> [SUPPLIED RECORDS]
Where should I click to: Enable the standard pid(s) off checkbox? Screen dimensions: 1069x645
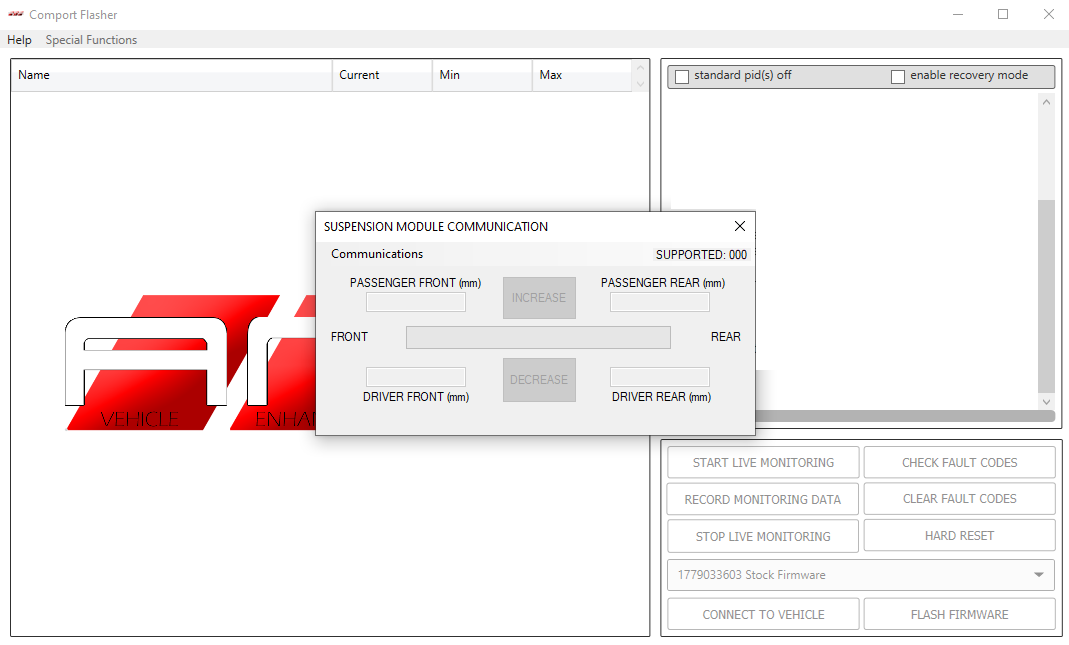(683, 77)
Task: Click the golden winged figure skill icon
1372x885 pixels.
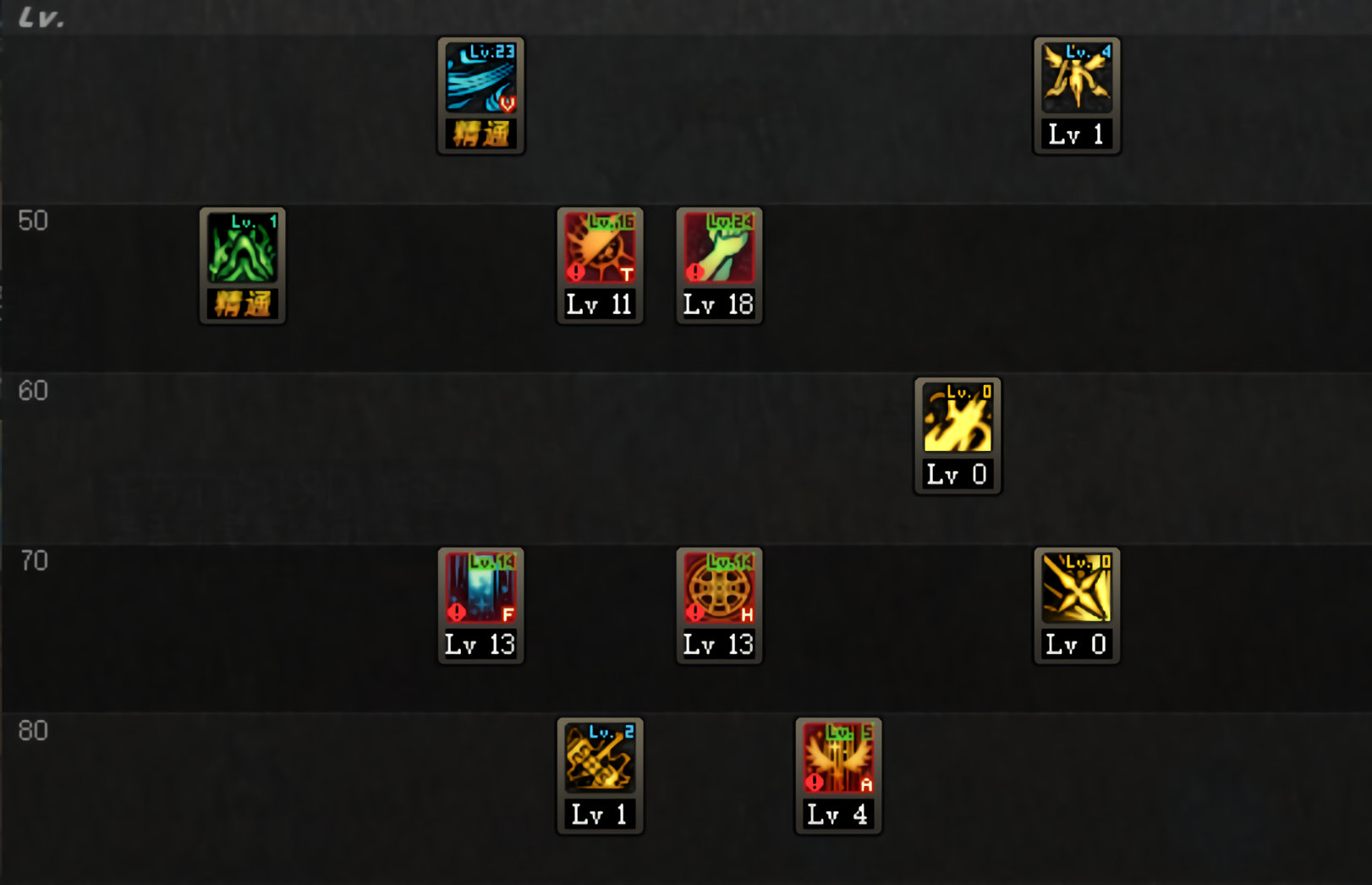Action: (x=1076, y=78)
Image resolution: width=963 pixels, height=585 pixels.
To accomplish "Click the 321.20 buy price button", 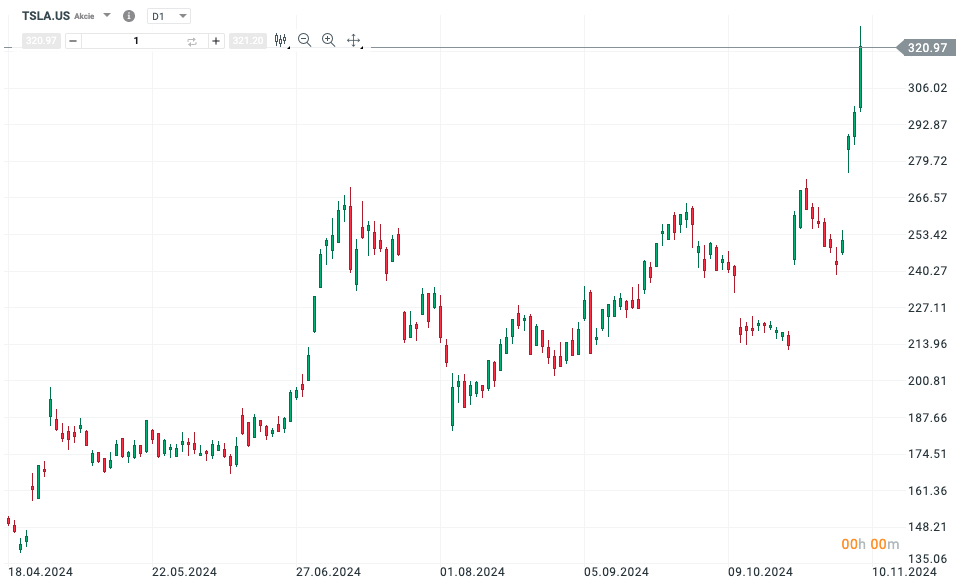I will (x=247, y=41).
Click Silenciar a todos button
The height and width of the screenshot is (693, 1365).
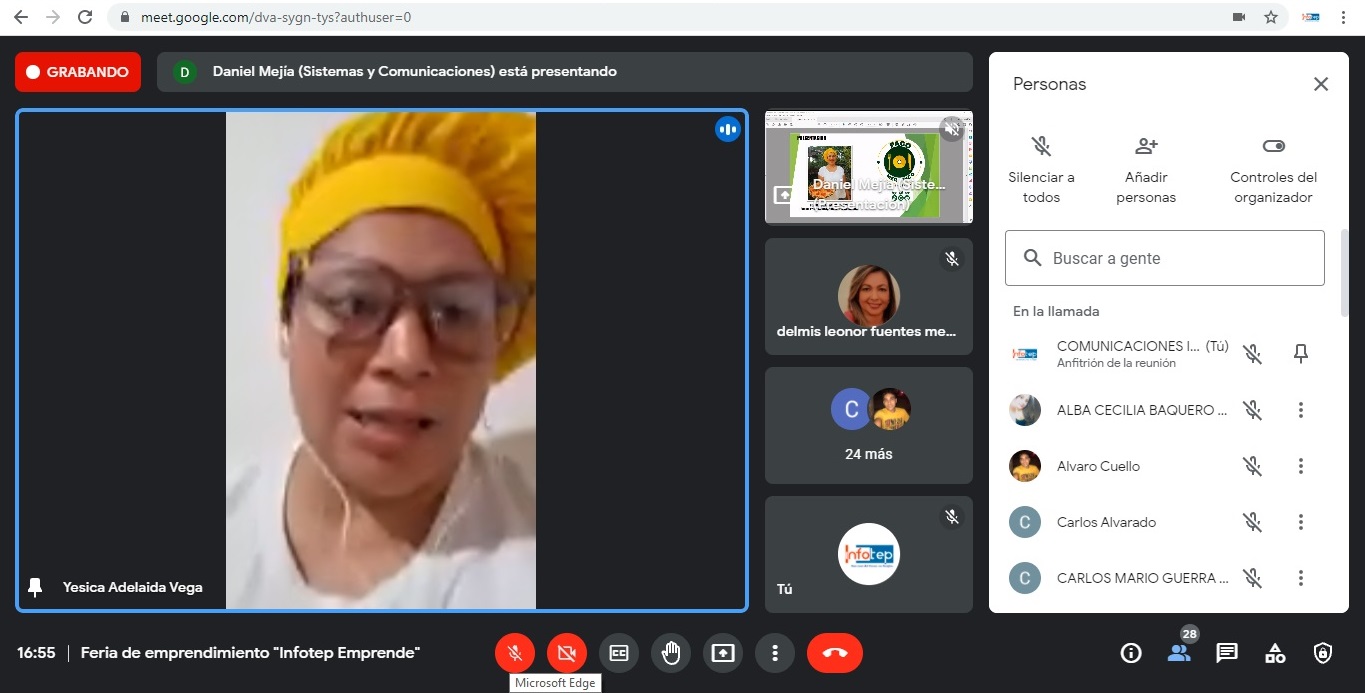(1041, 147)
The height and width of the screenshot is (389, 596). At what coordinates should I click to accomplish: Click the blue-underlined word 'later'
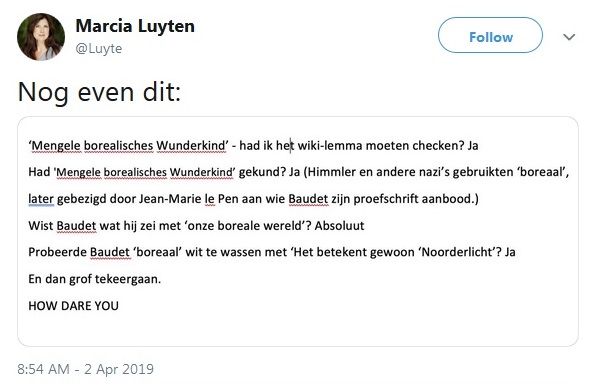41,199
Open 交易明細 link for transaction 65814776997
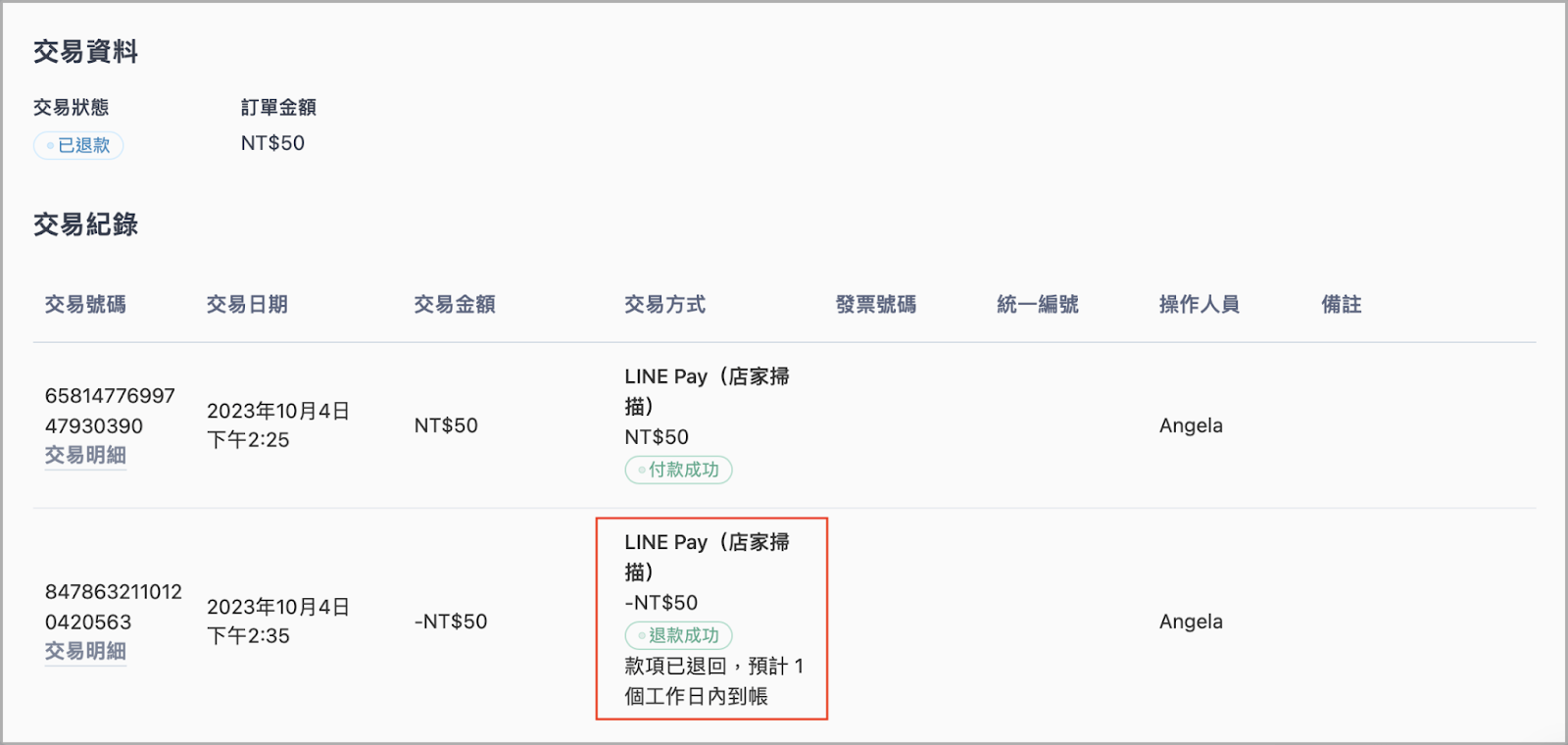The height and width of the screenshot is (745, 1568). [85, 455]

> [INSTRUCTIONS FOR THE TASK] Please retype everything in the listing from the line containing "The height and width of the screenshot is (389, 596)." down to the end of the listing, leaving the pictures out of your copy.

> [RESPONSE TO THE EXERCISE]
The height and width of the screenshot is (389, 596). At what coordinates should I click to accomplish: Click the blue-underlined word 'later'
41,199
Open 交易明細 link for transaction 65814776997
The height and width of the screenshot is (745, 1568). [85, 455]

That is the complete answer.